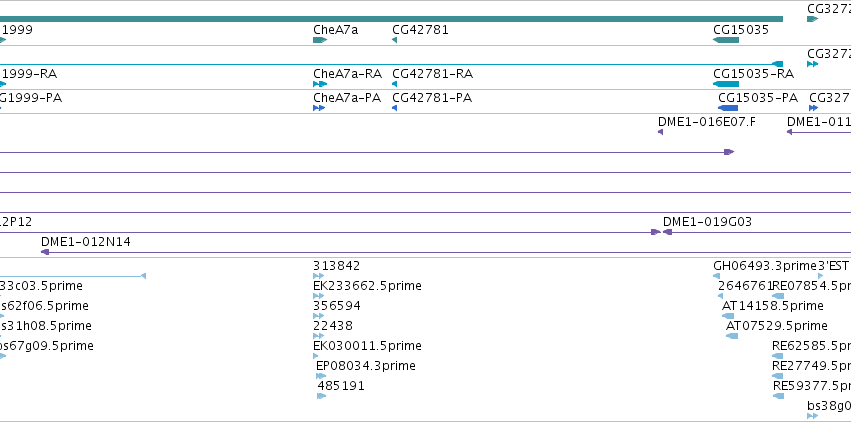Screen dimensions: 851x422
Task: Select the DME1-019G03 clone arrow
Action: [x=668, y=232]
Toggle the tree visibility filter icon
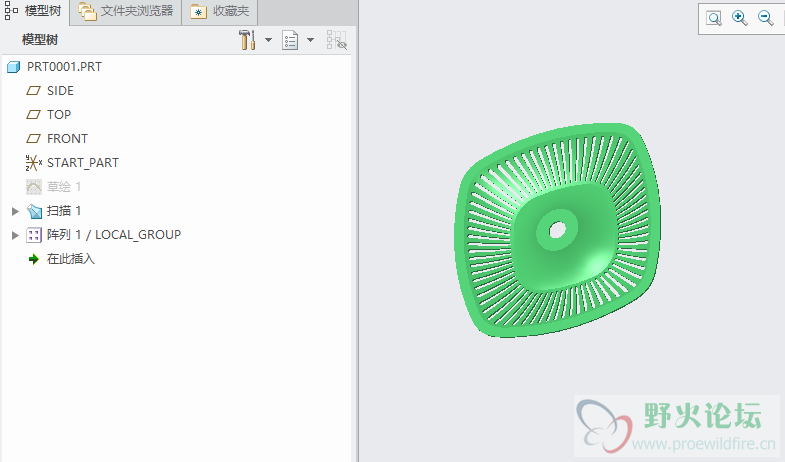Screen dimensions: 785x462 [x=336, y=40]
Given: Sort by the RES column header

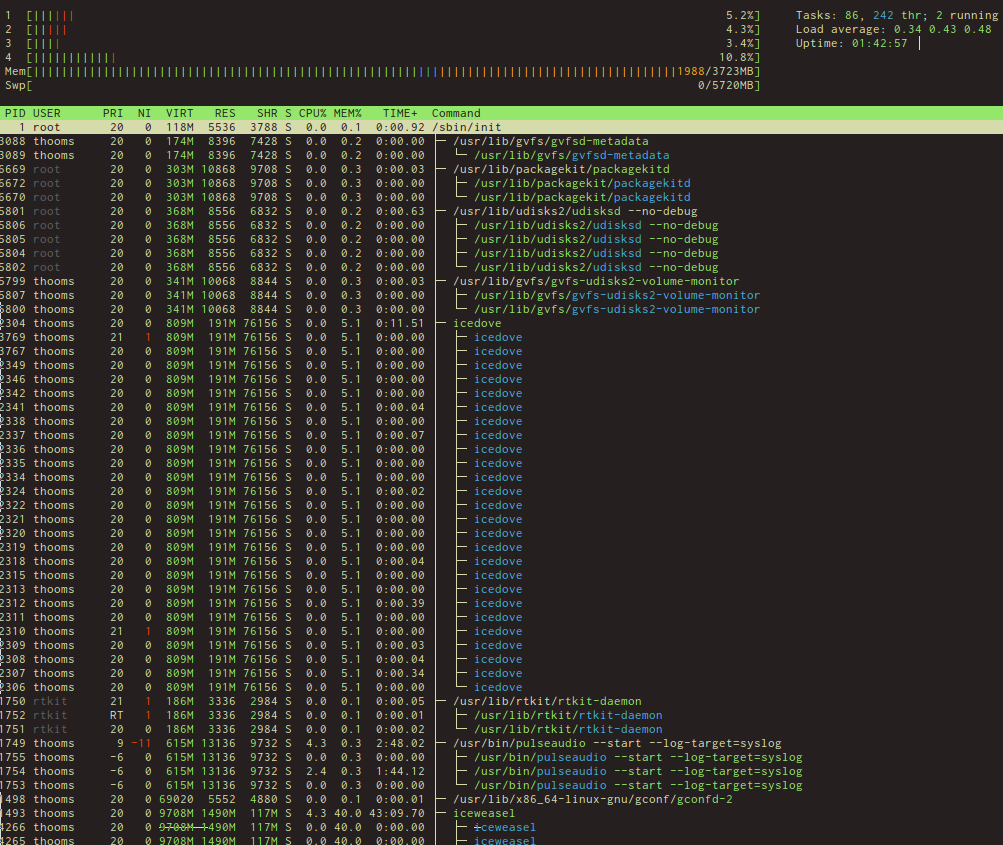Looking at the screenshot, I should tap(224, 113).
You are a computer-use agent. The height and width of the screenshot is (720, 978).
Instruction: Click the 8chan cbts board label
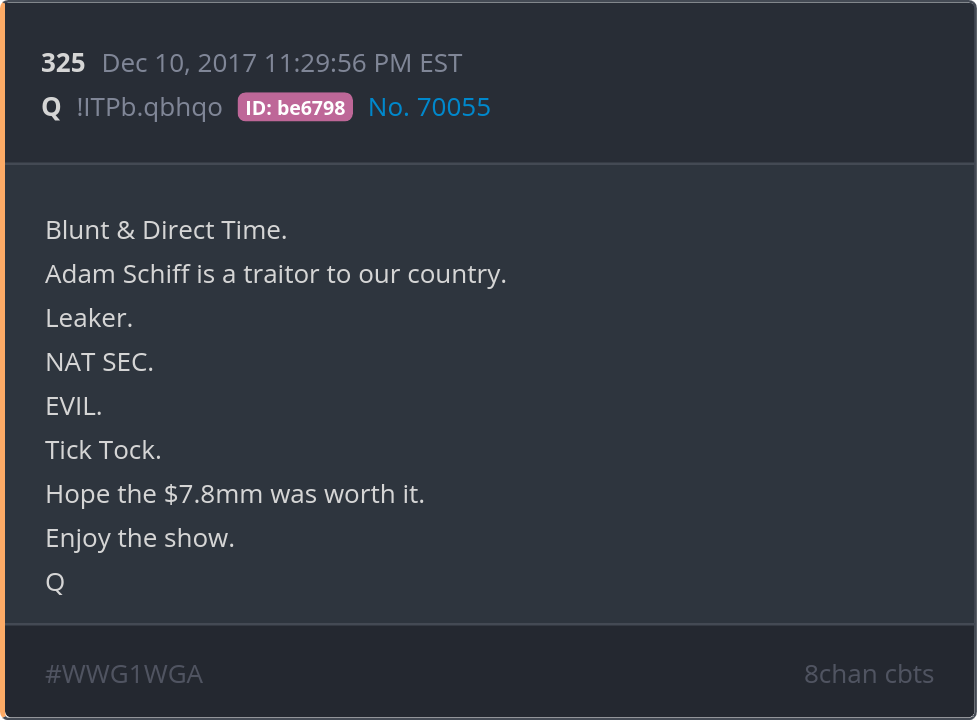868,674
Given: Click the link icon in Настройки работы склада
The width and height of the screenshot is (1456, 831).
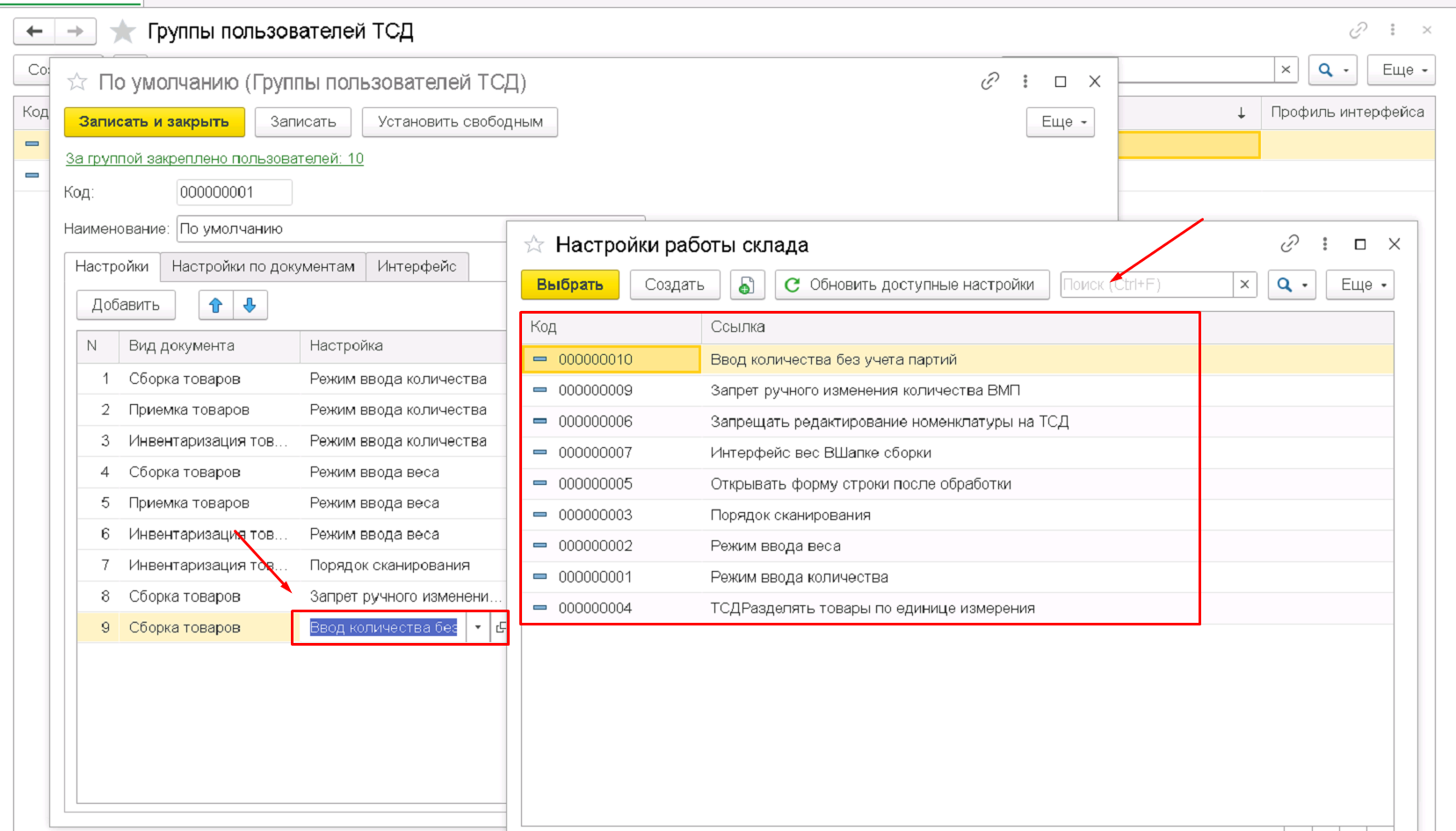Looking at the screenshot, I should [1289, 244].
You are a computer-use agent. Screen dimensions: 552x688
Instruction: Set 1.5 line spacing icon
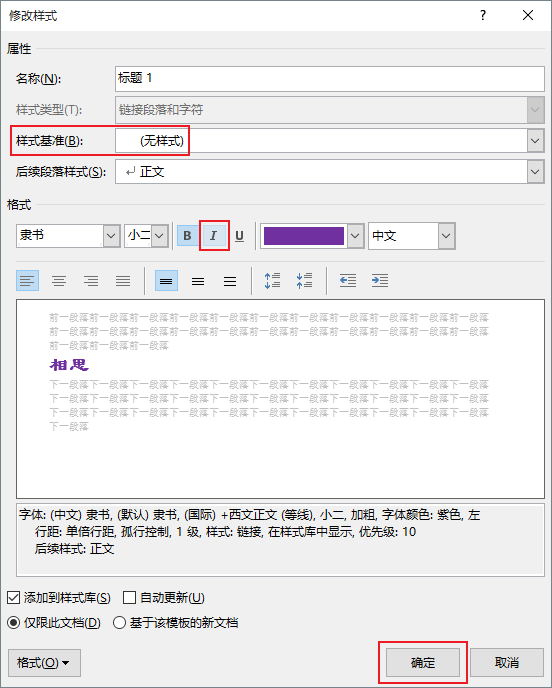point(198,280)
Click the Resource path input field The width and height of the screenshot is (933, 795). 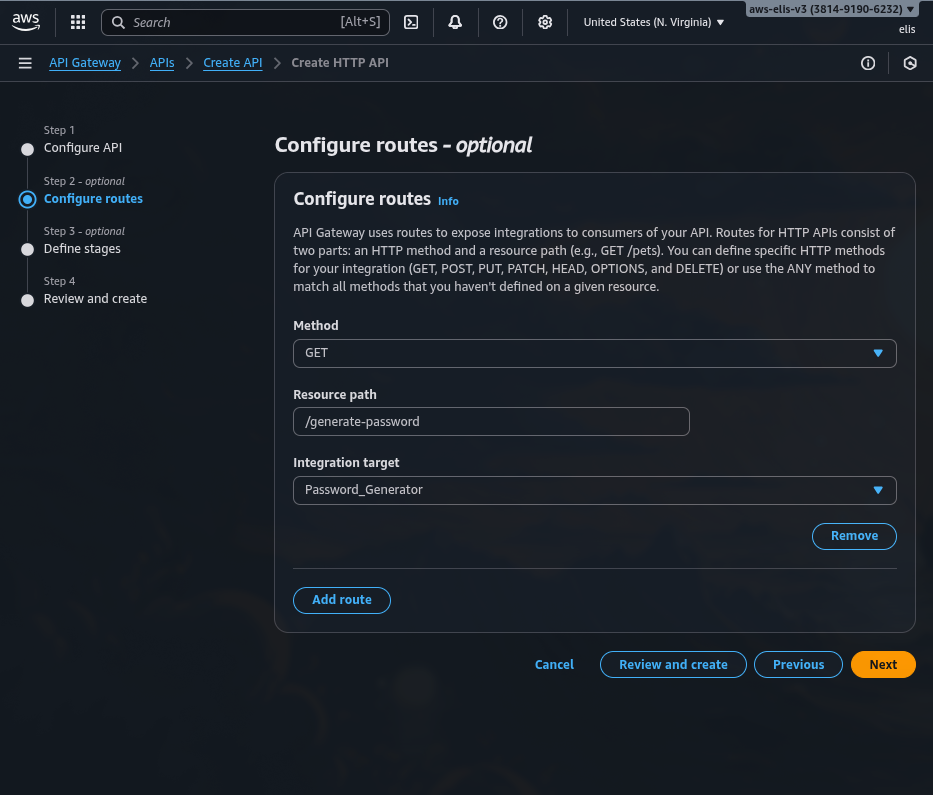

Exercise brief: Please quote every item above word for word, leaving out the pictures.

Reply to the exercise:
Screen dimensions: 851x422
Task: Select the DME1-019G03 clone arrow
Action: [x=668, y=232]
Toggle the tree visibility filter icon
Screen dimensions: 785x462 [x=336, y=40]
Given: Sort by the RES column header

Looking at the screenshot, I should tap(224, 113).
You are a computer-use agent. The height and width of the screenshot is (720, 978).
Instruction: Click the 8chan cbts board label
868,674
Given: Click the link icon in Настройки работы склада
The width and height of the screenshot is (1456, 831).
Looking at the screenshot, I should [1289, 244].
You are a computer-use agent. Screen dimensions: 552x688
Instruction: Set 1.5 line spacing icon
point(198,280)
Click the Resource path input field The width and height of the screenshot is (933, 795). 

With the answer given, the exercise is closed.